In the fourteenth part of Interesting Times, Rincewind helps the Horde, and Mr. Saveloy changes his mind. Intrigued? Then it’s time for Mark to read Discworld.
The Four Horsemen
Okay, I genuinely ADORED this entire sequence, and I think it might be the funniest part of Interesting Times. And I’ll use it to make a point: here’s a way that Pratchett makes people out to be fools without making it seem like this is directed at who they are as a culture. While this does rely on the fact that many of the soldiers here have never seen outside the walls of their country, it’s more about the fact of how easy a rumor can spread if you just twist the truth a little bit. Rincewind’s technique here is brilliant! He openly and repeatedly denies the rumor of the blood-sucking barbarian ghosts to anyone who will listen to him, despite that none of these people ever heard the rumor to begin with. It allows the rumor to spread EVEN FASTER. Then, he’s smart enough to be ridiculously specific about one detail – there being 2,300,009 soldiers – so that denial sets in. If there are no soldiers, why is there a specific number???
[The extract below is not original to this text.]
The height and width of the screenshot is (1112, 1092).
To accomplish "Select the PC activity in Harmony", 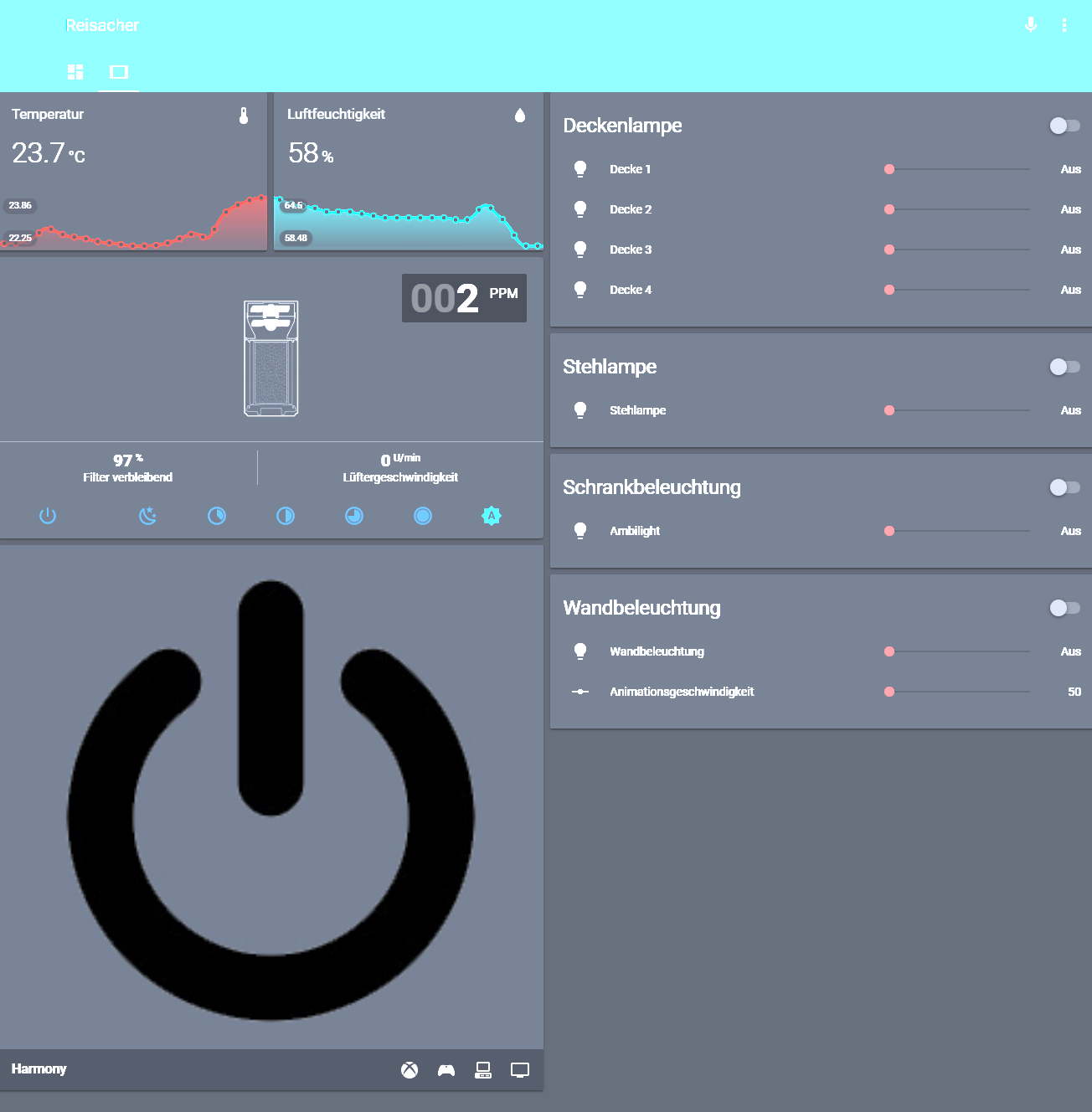I will coord(483,1069).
Of course, it’s all made even funnier when actual truths start getting spread as rumors, but I think that’s the purpose of all of this. Rincewind clearly excels at passing along misinformation, and if he can get these soldiers into a different mindset, then perhaps the Silver Horde might actually have a chance. “Perhaps” might be too strong a word, though. Death and War show up near the beginning of this section, and just because the warlords’ army are frightened and intimidated doesn’t mean they’ll not fight. So, the Horde will have to fave a group of unnerved soldiers. There are still over half a million of them, so then what? Well, I’m not sure that Lord Hong’s plan to pull a bit of reverse psychology on these people will work, either. If anything, I’m guessing that there are going to be a bunch of confused people on this battlefield. Are there ghosts? Are there not ghosts? Is there even a fight? WHO KNOWS?
Hey, at least I know what’s in the box now.
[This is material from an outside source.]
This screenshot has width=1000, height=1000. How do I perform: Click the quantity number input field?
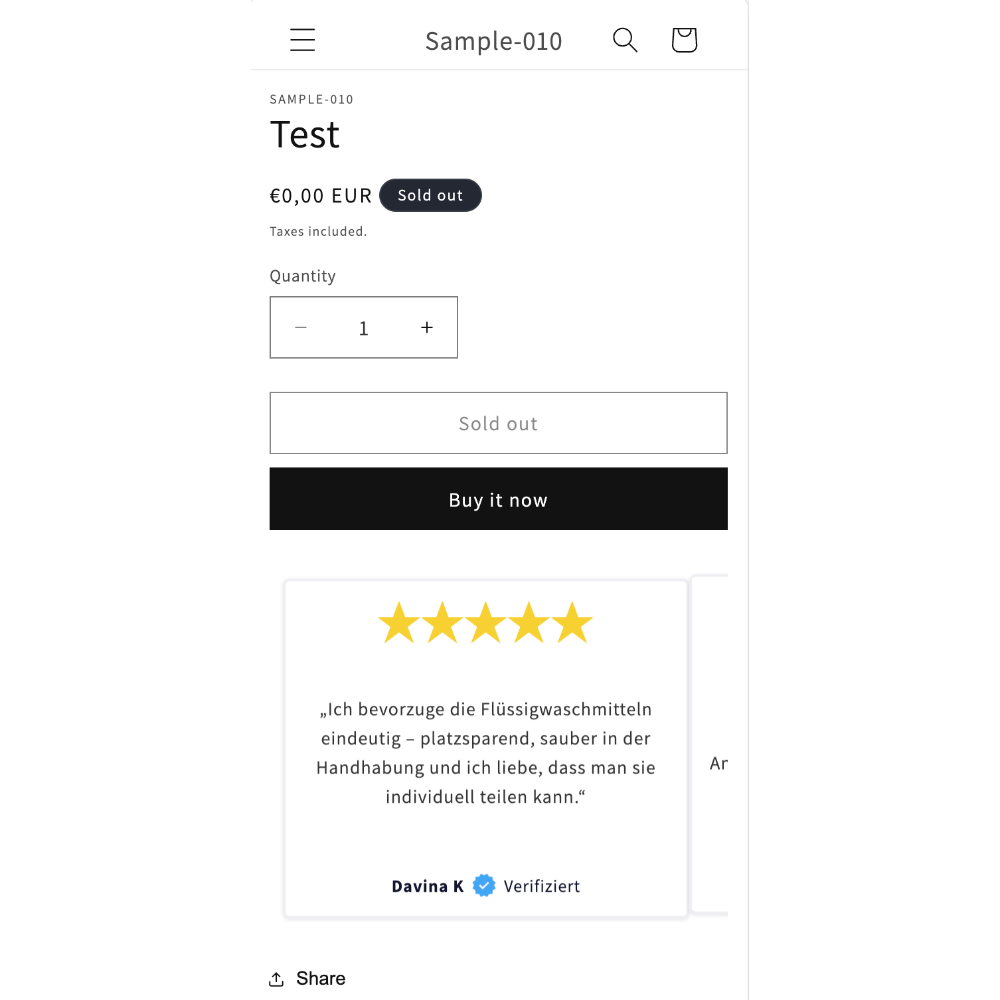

The future is uncertain, so much so that even Death and the soothsayer are unable to determine the outcome of events the next morning. A great part of history hinges on this very moment. These two “armies” will meet outside, and apparently, a lot of people (or at least some significant ones) will die. That is certainty right there: someone is going to die. I did not expect that the members of the Horde would come to terms with the fact that, as it currently stands, it’s probably going to be all of them. Despite that none of them want or intend to be killed, they’ve walked into a nightmare. The long, slow conversation they have about the afterlife led them to their inevitable conclusion, but you know what? It doesn’t scare them, and I didn’t expect it to. Death has never bothered these men because they constantly fling themselves into predicaments where that’s a (very) possible outcome.
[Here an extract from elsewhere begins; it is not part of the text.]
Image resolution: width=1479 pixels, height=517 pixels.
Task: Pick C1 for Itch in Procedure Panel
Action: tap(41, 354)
So when Mr. Saveloy suggests that they just sneak out, I was not the least bit surprised that they flat-out refused that as a possibility. The Silver Horde does not run away! How dare you even vocalize such an offense!
“Besides,” said Truckle, “where’d we get another chance like this? Six against five armies! That’s bl– that’s fantastic! We’re not talking legends here, I reckon we’ve got a good crack at some mythology as well.”
And why not? Why not go out in some ridiculous blaze of glory? Just like a barbarian, no? In comparison, Mr. Saveloy has not much of anything to look forward. He has no solid religious beliefs, he has no promise of treasure, he has no guarantee of a job… what’s a slightly disgruntled teacher supposed to do?
Mr. Saveloy stood up.
“I’m going to join you,” he said grimly.
Hey, I might have complaints about this book, but it certainly keeps surprising me. I DID NOT EXPECT THIS DEVELOPMENT. The man has no fighting skills and he is probably going to die REALLY QUICKLY if there’s truly a battle the next morning. But hell, y’all. I DON’T EVEN KNOW IF THAT WILL UNFOLD. I’m nearly three hundred pages into this book, and the ending still feels just as ambiguous and mystical as it did long ago. I don’t see how any of this can be resolved. Eight men against five armies? Blood-sucking vampire ghosts? The Revolution? The Red Army? WHAT ABOUT THE WIZARDS, WHO ARE GOING TO BRING RINCEWIND BACK AND PROBABLY RIGHT IN THE MIDDLE OF SOMETHING SUPER IMPORTANT. How is Pratchett going to tie all these disparate parts together?